Jeb Bush in 1995: Single parents no longer face public shame

Jeb Bush wrote 20 years ago that out-of-wedlock births were caused by single parents no longer being shamed and ridiculed, according to excerpts from his book that were publicized in a published report on Tuesday.

He also called for shaming more misbehaving youths, saying they “feel shame before their friends rather than their family.”

The likely presidential candidate made his case in his 1995 book “Profiles in Character” — which was published before he won the Florida governor’s office — in a chapter titled “The Restoration of Shame.”

In an excerpt first cited by The Huffington Post on Tuesday, Bush wrote:

“One of the reasons more young women are giving birth out of wedlock and more young men are walking away from their paternal obligations is that there is no longer a stigma attached to this behavior, no reason to feel shame. Many of these young women and young men look around and see their friends engaged in the same irresponsible conduct. Their parents and neighbors have become ineffective at attaching some sense of ridicule to this behavior. There was a time when neighbors and communities would frown on out-of-wedlock births and when public condemnation was enough of a stimulus for one to be careful.”

In another section, Bush says a lack of a father is a good indication of who will ultimately contribute to “social ills” and have children out of wedlock in the future.

“For young girls, there is a correlate effect of fatherlessness that can be measured by sexual activity and the rate of out-of-wedlock childbearing. Studies have shown that girls who grow up without fathers run a greater risk not only of adolescent childbearing but of divorce as well,” he wrote.

The book was published six years before Florida enacted — under Bush’s governorship — a “Scarlet Letter” law requiring women who put up their infants for adoption to first publish their sexual histories in a newspaper if they didn’t know the identity of the father. The legislation aimed to notify fathers and prevent custody battles later.

The law passed with broad support, and Marco Rubio, then serving in the Florida statehouse, was among those voting in favor. An aide to Bush said Tuesday that he let the measure become law without his signature because a Democratic state senator assured him that the disclosure requirement would be altered.

But the requirement was never changed, and Bush signed a repeal in 2003 after a Florida court struck down the law. It was not immediately clear Tuesday what the alteration in the law was or why Bush did not sign or veto the legislation.

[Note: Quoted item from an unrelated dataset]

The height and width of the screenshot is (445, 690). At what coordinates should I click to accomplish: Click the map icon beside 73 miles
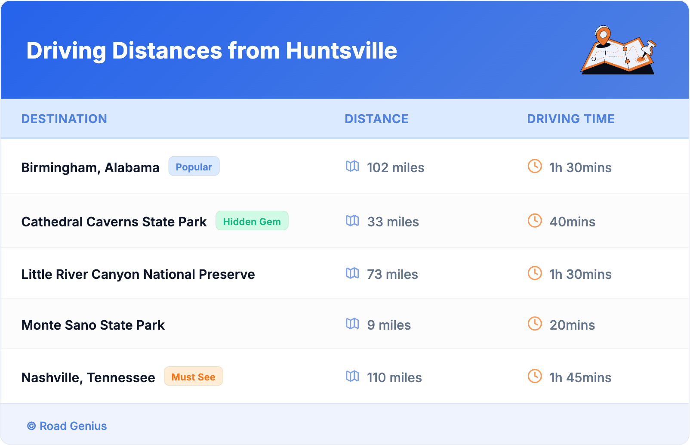click(352, 274)
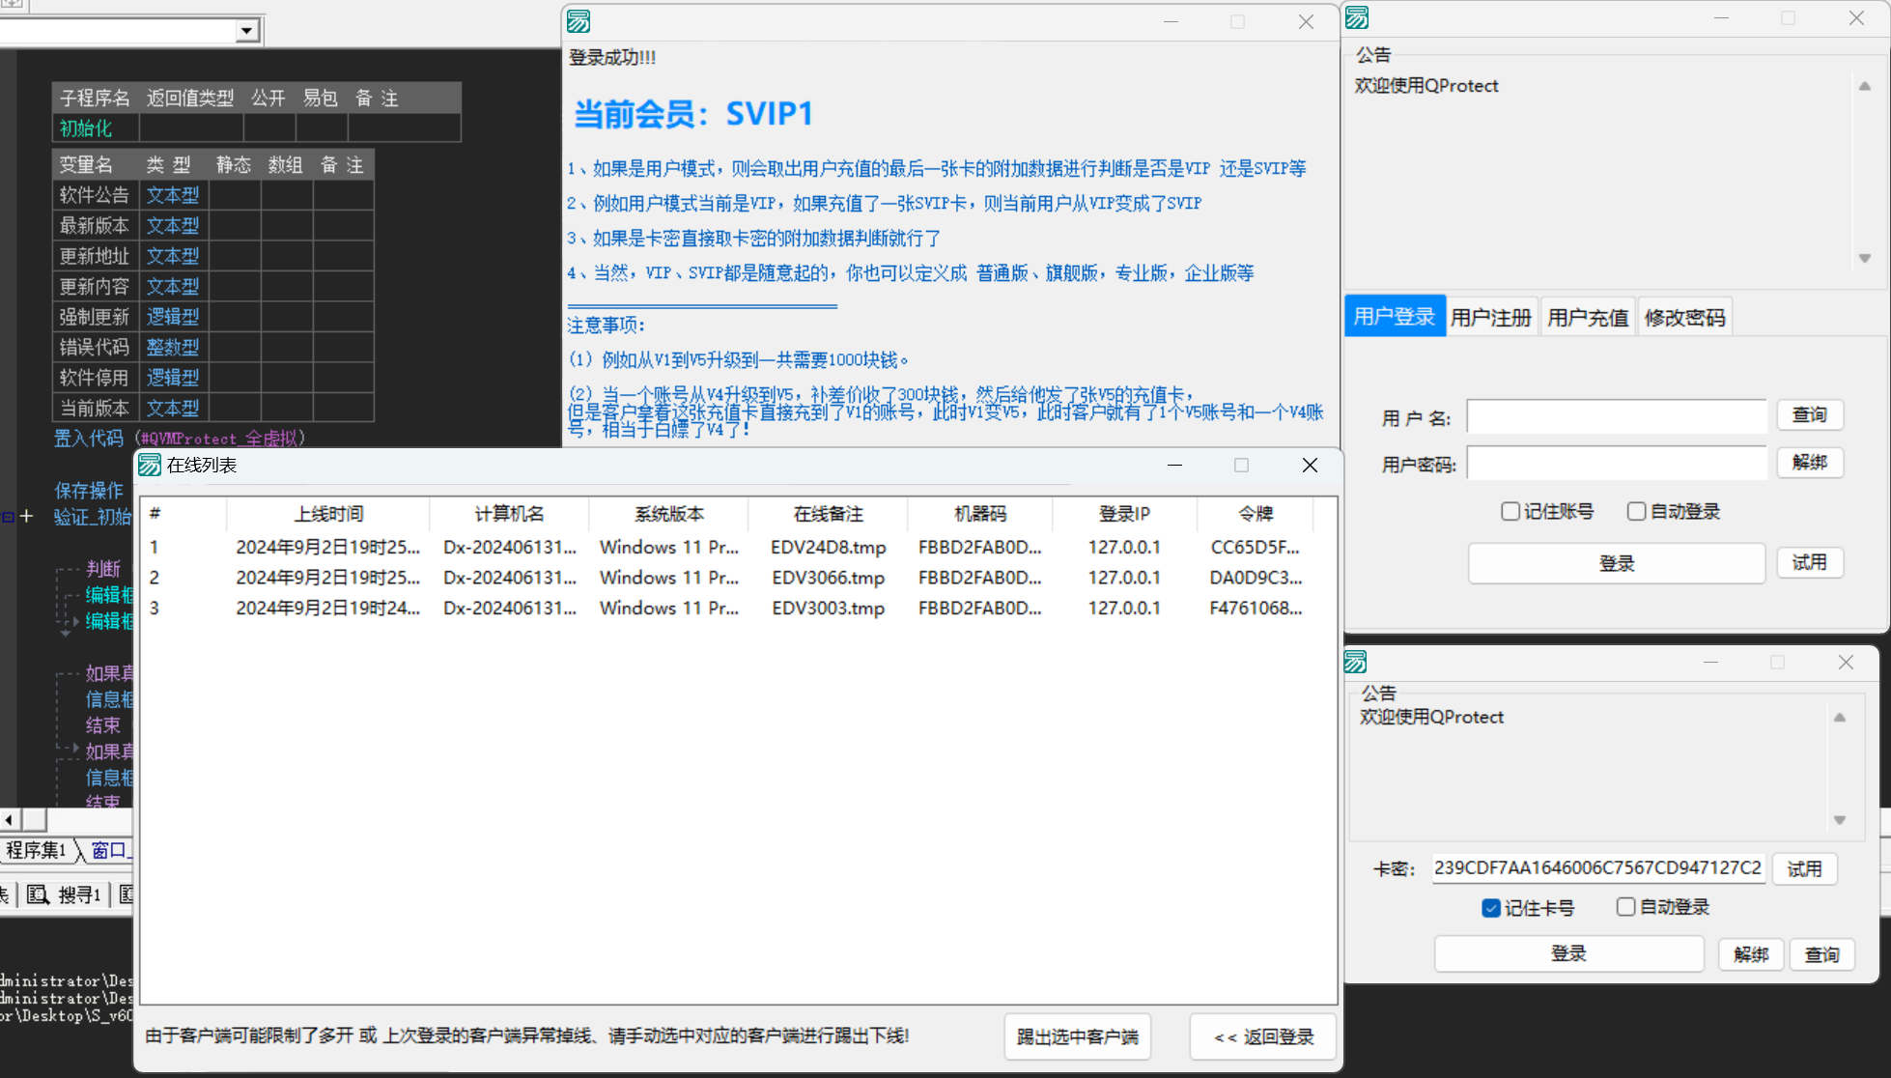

Bush’s campaign highlighted another portion of the book, in which he argued that single-parent families are not “bad or ineffectual,” but that “having a second supportive parent helps.”

He wrote: “First it has come time for us to face up to the fact that the two-parent family is good for children. This should not be a controversial subject. It does not mean that single-parent families are bad or ineffectual. And it does not mean we should demean the heroic efforts of single parents who are trying to raise good, decent children or that we should ignore the fact that many single parents have the support of large extended families. But the truth is, as most single parents will tell you, the burden of raising a child on one’s own, shouldering total and complete responsibility, is difficult work. Having a second supportive parent helps. Saying the two-parent family is good means only that having two supportive, nurturing parents is better than having one supportive, nurturing parent.”